Stored data entries
┄┄┄┄┄┄┄┄┄┄┄┄┄┄┄┄┄┄┄┄

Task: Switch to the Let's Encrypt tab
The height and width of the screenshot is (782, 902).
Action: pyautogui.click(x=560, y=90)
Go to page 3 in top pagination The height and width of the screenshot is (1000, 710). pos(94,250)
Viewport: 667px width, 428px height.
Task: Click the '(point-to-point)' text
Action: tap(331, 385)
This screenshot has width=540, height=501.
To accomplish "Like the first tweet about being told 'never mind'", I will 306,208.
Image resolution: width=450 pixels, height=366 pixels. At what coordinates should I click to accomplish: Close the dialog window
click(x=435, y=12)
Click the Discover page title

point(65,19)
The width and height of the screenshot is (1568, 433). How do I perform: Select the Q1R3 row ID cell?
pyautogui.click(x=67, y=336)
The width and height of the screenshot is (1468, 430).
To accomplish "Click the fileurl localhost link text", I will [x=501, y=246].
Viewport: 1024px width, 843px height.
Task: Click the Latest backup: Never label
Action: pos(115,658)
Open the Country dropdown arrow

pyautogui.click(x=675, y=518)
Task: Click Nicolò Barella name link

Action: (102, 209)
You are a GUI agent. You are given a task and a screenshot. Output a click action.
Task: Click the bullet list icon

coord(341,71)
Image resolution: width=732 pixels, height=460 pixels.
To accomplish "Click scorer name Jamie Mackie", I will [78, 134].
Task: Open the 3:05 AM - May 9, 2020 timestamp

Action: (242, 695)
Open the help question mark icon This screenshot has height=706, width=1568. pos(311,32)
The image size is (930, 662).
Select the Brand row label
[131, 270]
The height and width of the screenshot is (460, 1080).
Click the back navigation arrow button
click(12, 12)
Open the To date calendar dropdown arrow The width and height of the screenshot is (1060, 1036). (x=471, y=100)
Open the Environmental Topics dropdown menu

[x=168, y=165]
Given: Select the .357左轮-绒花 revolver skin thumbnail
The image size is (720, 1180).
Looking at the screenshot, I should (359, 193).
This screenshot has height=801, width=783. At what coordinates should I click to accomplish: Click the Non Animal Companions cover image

┄┄┄┄┄┄┄┄┄┄┄┄┄┄┄┄┄┄┄┄

ASSIGNMENT ->
The line containing "The image size is (930, 662)." and every line after it, up to and including the last line of the records, should be reproduced exactly, with nothing else.

SOLVED PROBLEM ->
The image size is (930, 662).
Select the Brand row label
[131, 270]
The height and width of the screenshot is (460, 1080).
Click the back navigation arrow button
click(12, 12)
Open the To date calendar dropdown arrow The width and height of the screenshot is (1060, 1036). (x=471, y=100)
Open the Environmental Topics dropdown menu

[x=168, y=165]
Given: Select the .357左轮-绒花 revolver skin thumbnail
The image size is (720, 1180).
Looking at the screenshot, I should (359, 193).
This screenshot has height=801, width=783. At what coordinates should I click to accomplish: Click the Non Animal Companions cover image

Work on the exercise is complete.